WORK ITEM = Copy out every line of the listing in which "icon" appears.

SUPPLIED DATA =
+===+
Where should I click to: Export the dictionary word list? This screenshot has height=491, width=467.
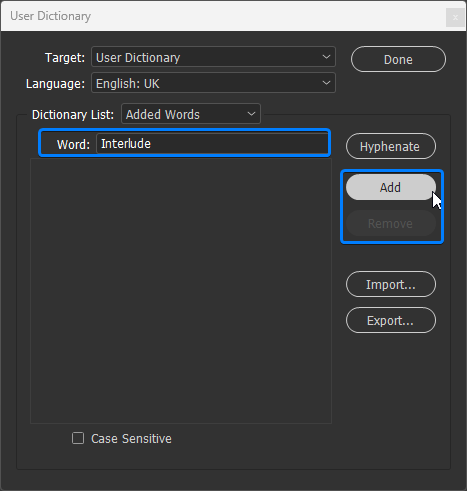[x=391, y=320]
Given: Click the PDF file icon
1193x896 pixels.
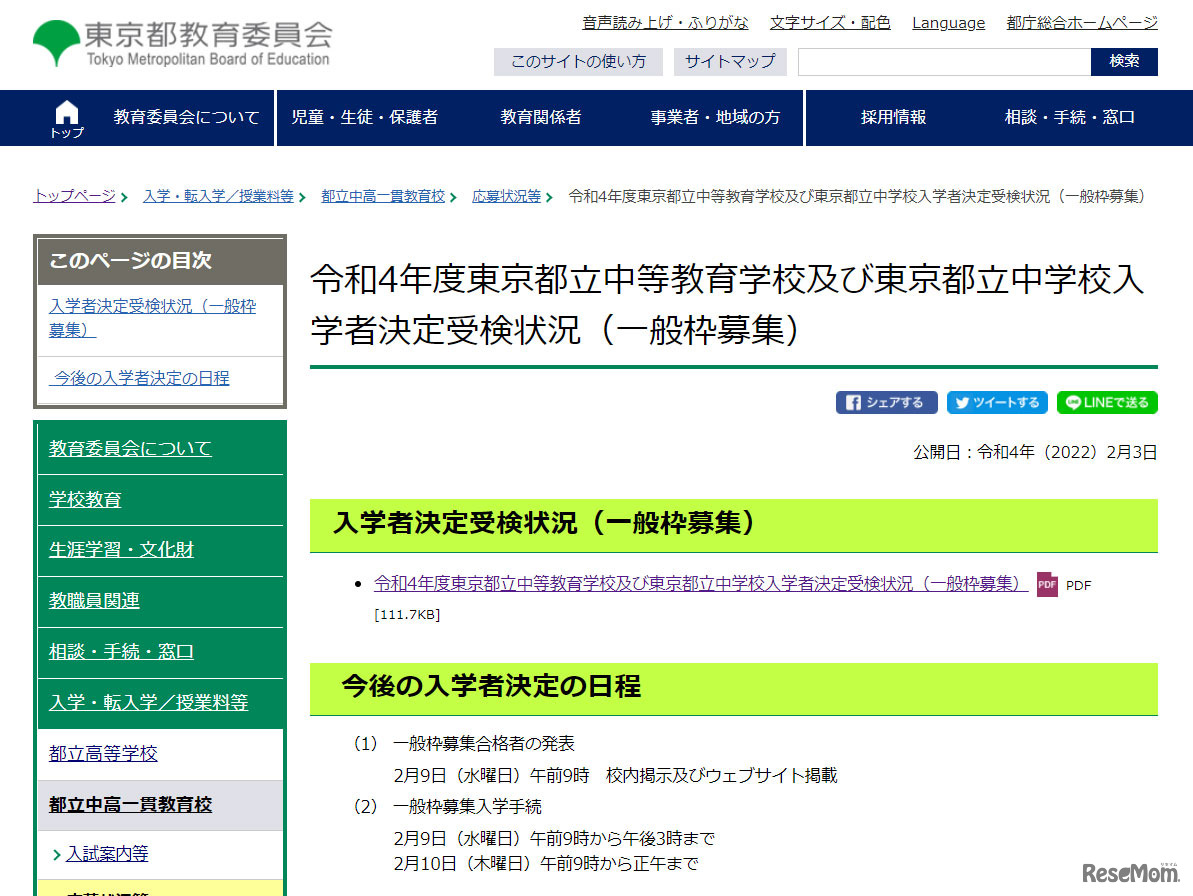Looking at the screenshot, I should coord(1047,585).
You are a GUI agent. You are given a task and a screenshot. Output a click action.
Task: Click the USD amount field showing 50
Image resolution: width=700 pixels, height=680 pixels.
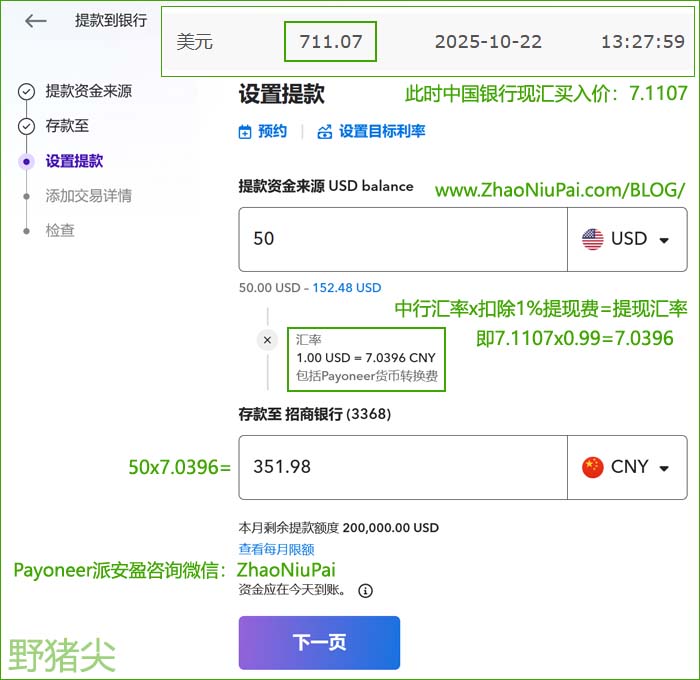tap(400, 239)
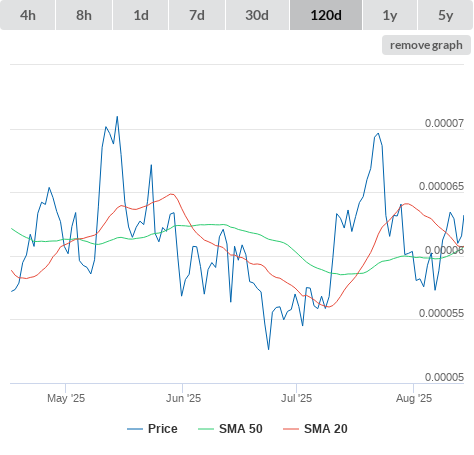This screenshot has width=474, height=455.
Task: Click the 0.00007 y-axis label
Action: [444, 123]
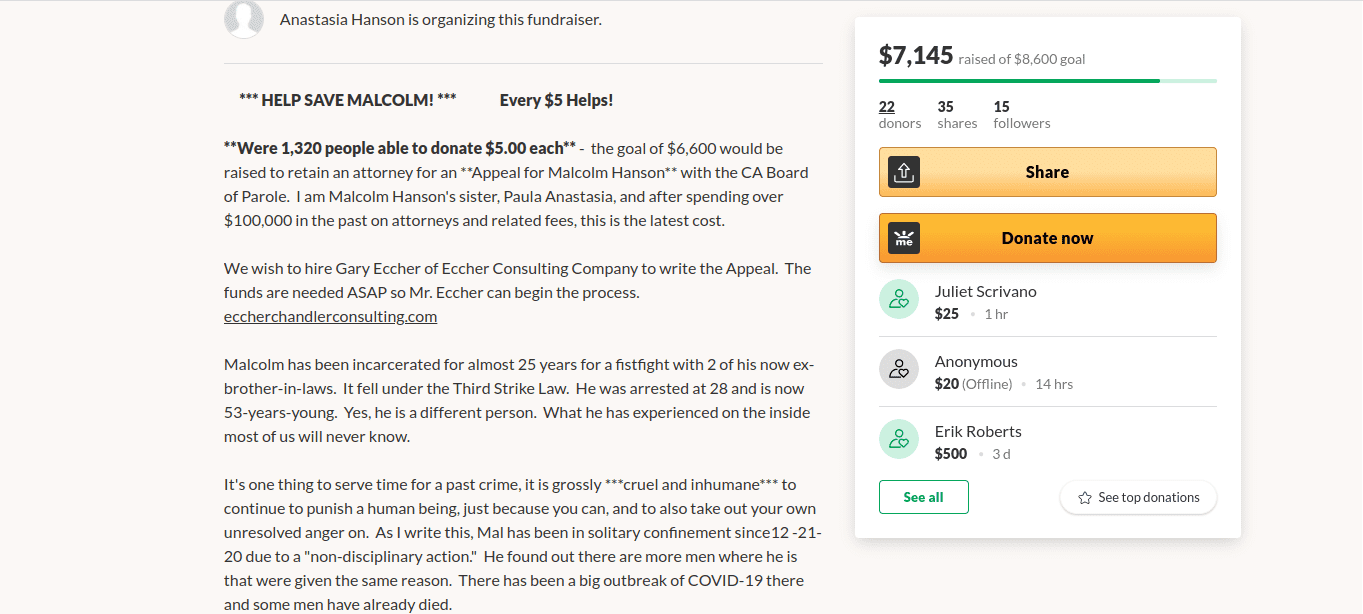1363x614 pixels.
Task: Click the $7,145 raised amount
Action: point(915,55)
+===+
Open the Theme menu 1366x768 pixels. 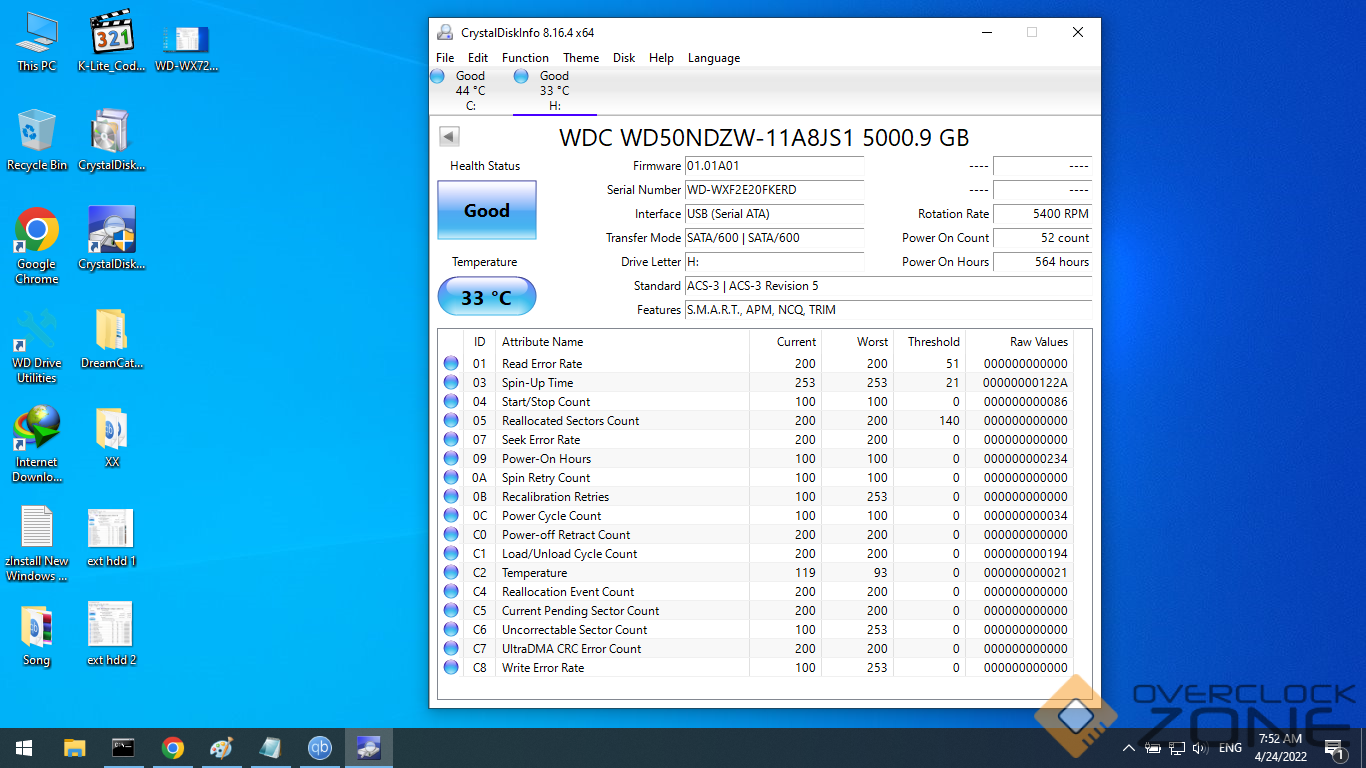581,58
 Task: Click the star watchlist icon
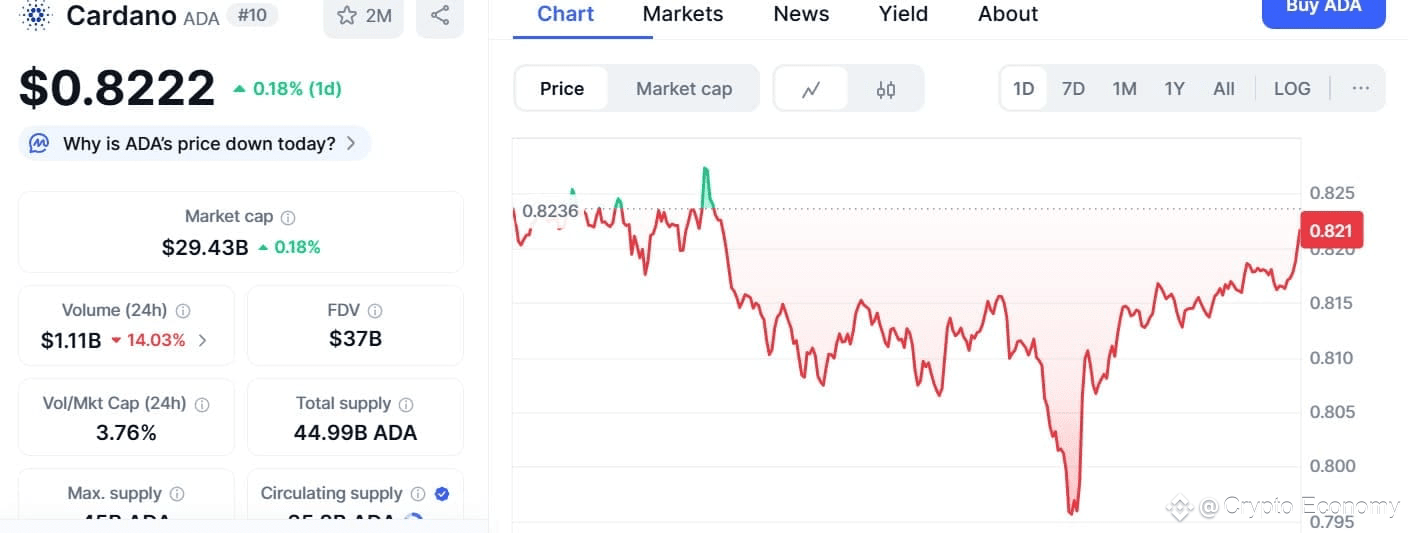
+===+
RESULT FOR THIS TASK =
Given: Click the PDF file icon
 Task: Click the star watchlist icon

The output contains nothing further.